Tres cosas que, si las ponías juntas y las combinabas formaban un cóctel de caos y, por consiguiente, no terminaba el asunto nada bien. Tener que moverme entre mi cama y el baño, entre la salita y el comedor, entre la cordura y la locura a las tres de la mañana era una completa pesadilla, pero al mismo tiempo lo llamaba ciclo reproductivo de los gusanos del pensamiento.
A esa hora, según películas y series, así como en uno que otro libro y mi madre, era la hora del diablo. Y la verdad es que lo creía porque justo a esa hora todo se tornaba diferente. Ruidos en los techos, gritos en la calle y a buena hora me quedaba sin efectivo, sin cigarros y sin nada más que hacer que mirar por la ventana.

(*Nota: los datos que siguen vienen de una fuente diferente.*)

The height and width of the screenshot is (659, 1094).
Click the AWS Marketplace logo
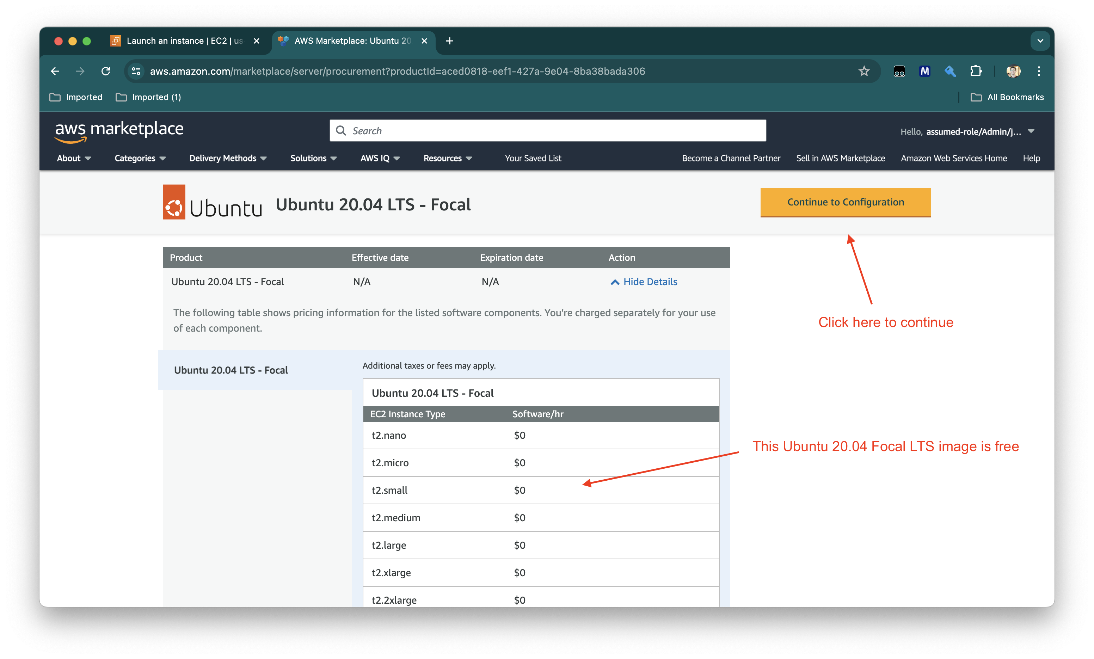point(119,131)
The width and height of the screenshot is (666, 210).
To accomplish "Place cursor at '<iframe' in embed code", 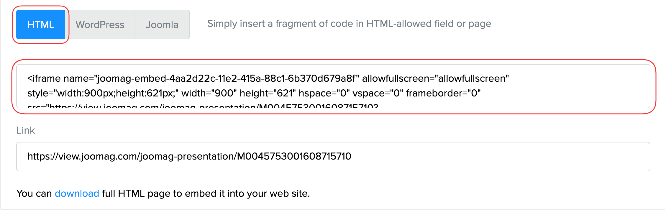I will click(x=44, y=78).
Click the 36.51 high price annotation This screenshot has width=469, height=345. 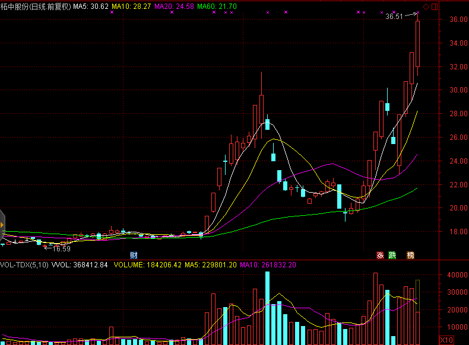pos(394,17)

Esa ventana reflejaba dos aspectos de mi vida bastante agrios y difíciles de asimilar porque la felicidad era solo separada por un espejo, por una capa de cristal mental que hacía que me estrellara una y otra vez contra cajas de recuerdos, de sueños o aspiraciones y también estaba esa parte, la de adentro de la ventana, donde solo me estaba conformando con ver a la primera. Ese conformismo me hacía tener pesadillas estando despierto. Era peor que cualquier efecto de cualquier fármaco.
Esa semana Martín me había reclamado sobre mis exámenes de sangre. Habían salido alterados. Y ni hablar sobre los de orina. Había consumido algo de weed al finalizar la filmación de una peli hacía unas pocas semanas atrás, una parodia porno de Crepúsculo, estilizada a "CrepúsCULO".
La verdad, la tía que había escrito los libros, como mínimo, debía estar vomitando la bilis si es que llegaba a ver eso, pero ya el daño estaba hecho. Y por eso me habían dado buena pasta. Pasta que ahora no tenía y no sabía por qué.
¿Qué esperaba el tío que hiciera? Aunque le había mentido a Martín sobre mi trabajo, tarde o temprano comenzaría a preguntarse si realmente estaba haciendo lo que le había mencionado.
Su expresión no lo hacía ver del todo convencido. De hecho, estaba tratando de que fuera más sincero con él, pero entonces recordaba que su interés era solo por el mero hecho de que me necesitaba vivo. Luego de obtener ese título y que le publicaran su trabajo sobre la mente humana, sobre lo perturbado que estaba y cómo había logrado, con psicoterapia y fármacos, curarme, ¿qué iba a pasar conmigo? ¿Seguiría siendo su caso estrella? Luego de eso ¿qué?
Me sentía peor que una rata de laboratorio a la cual le impartían estímulos positivos para que fuera a través de un laberinto a comerse el queso. De verdad que estaba comenzando a pensar que era parte de un burdo experimento y detestaba que esto sucediera porque entonces en mi cabeza el cúmulo de voces comenzaba a hacer estragos.
Era tarde. O muy temprano. Lo curioso de la madrugada es que las dos eran aplicables, dependiendo el estilo de vida que tuvieses. Para mí siempre era una especie de "bitemporalidad": era demasiado temprano para abrir los ojos, para que me golpeara la escasa luz que se colocaba por la ventana, pero demasiado tarde para estar despierto contemplando el techo sin razón aparente.